- [TASK TO CARRY OUT]
Could you format the material as a numbered list, beginning at the line that has "Describe the element" and continuing through the end of the material, with blank lines dropped and the pictures left out?

- [AVAILABLE DATA]
= = = = = = =
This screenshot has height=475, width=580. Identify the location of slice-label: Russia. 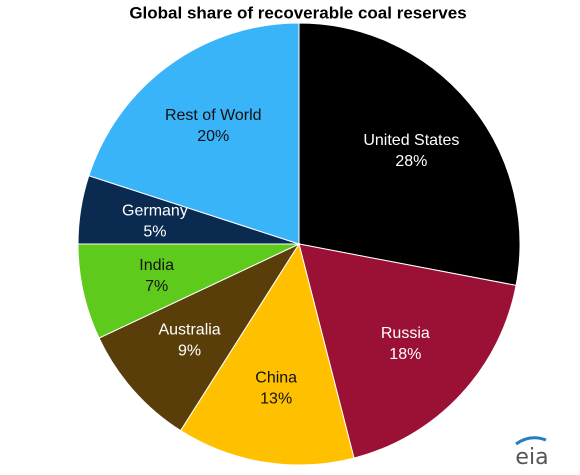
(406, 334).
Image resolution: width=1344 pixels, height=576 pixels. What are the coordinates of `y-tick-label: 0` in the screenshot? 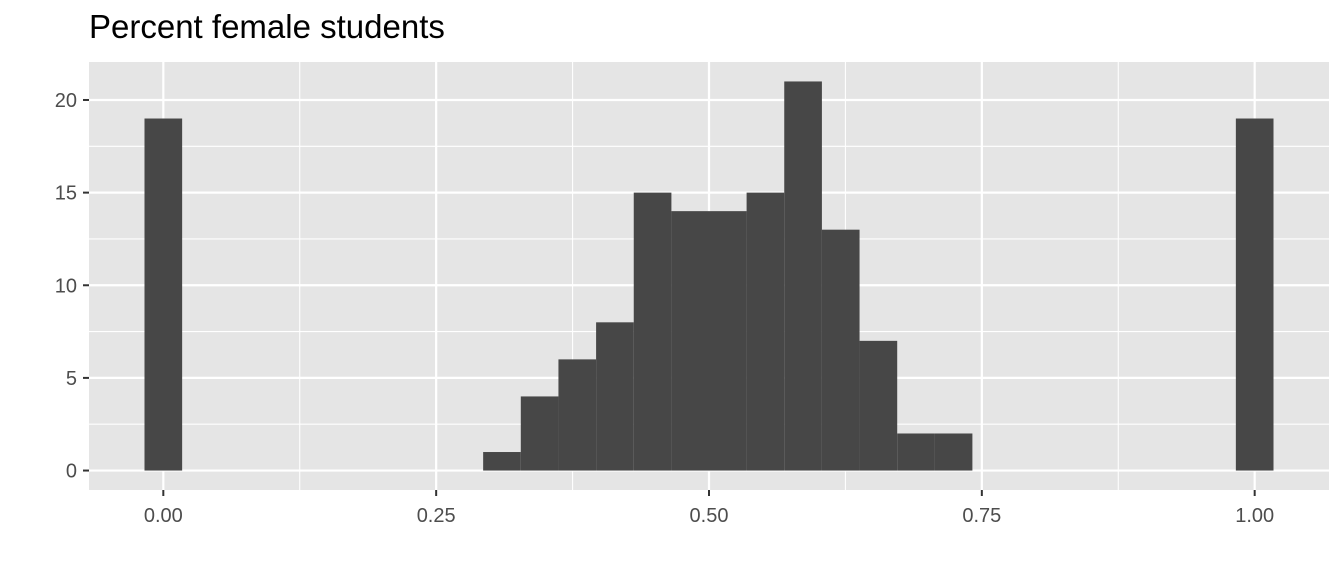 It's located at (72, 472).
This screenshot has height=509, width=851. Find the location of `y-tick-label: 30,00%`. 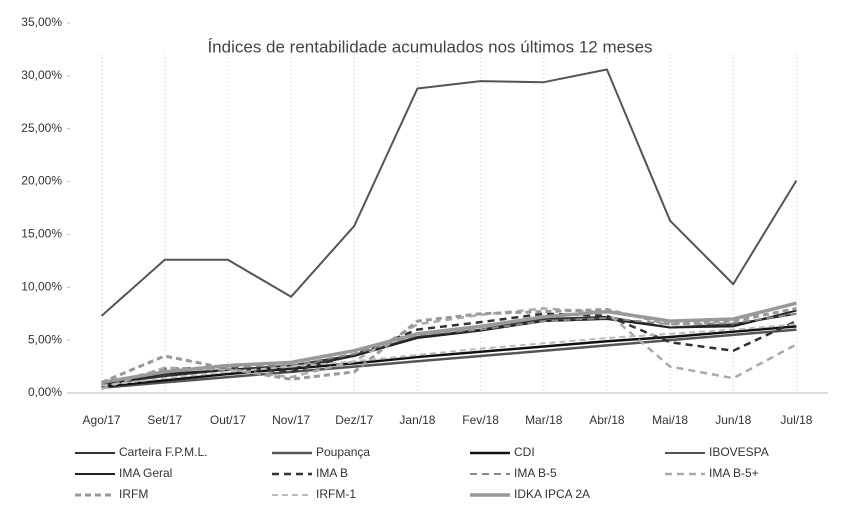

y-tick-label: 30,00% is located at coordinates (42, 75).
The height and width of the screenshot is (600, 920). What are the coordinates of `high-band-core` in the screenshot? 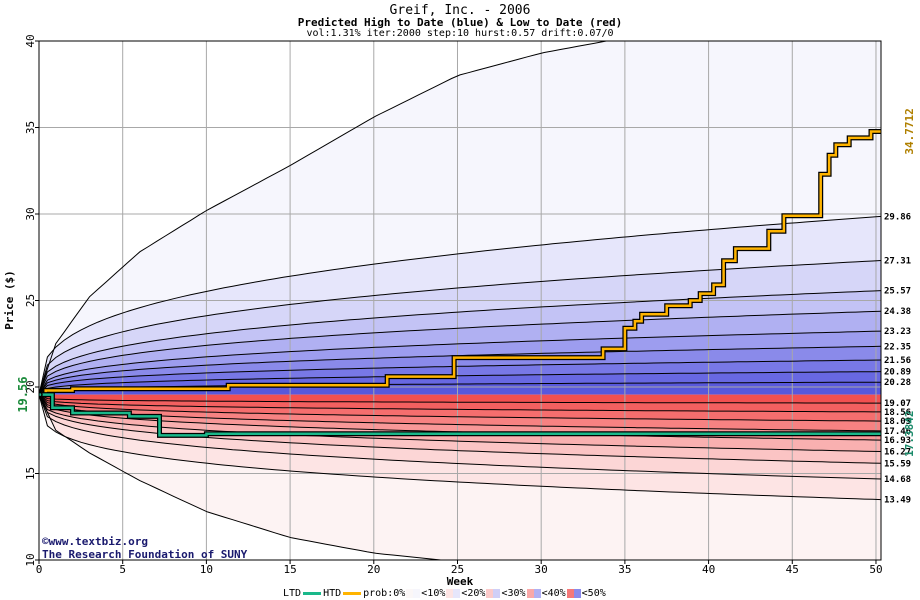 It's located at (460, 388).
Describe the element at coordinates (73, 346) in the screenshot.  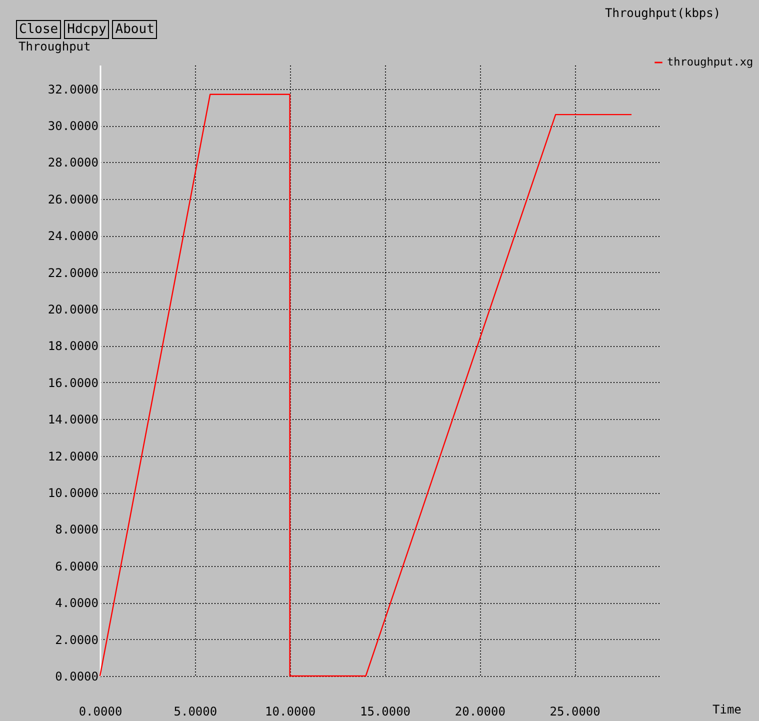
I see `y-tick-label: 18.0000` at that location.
= = = = = = =
- [SOLUTION]
1. Describe the element at coordinates (73, 346) in the screenshot.  
2. I see `y-tick-label: 18.0000` at that location.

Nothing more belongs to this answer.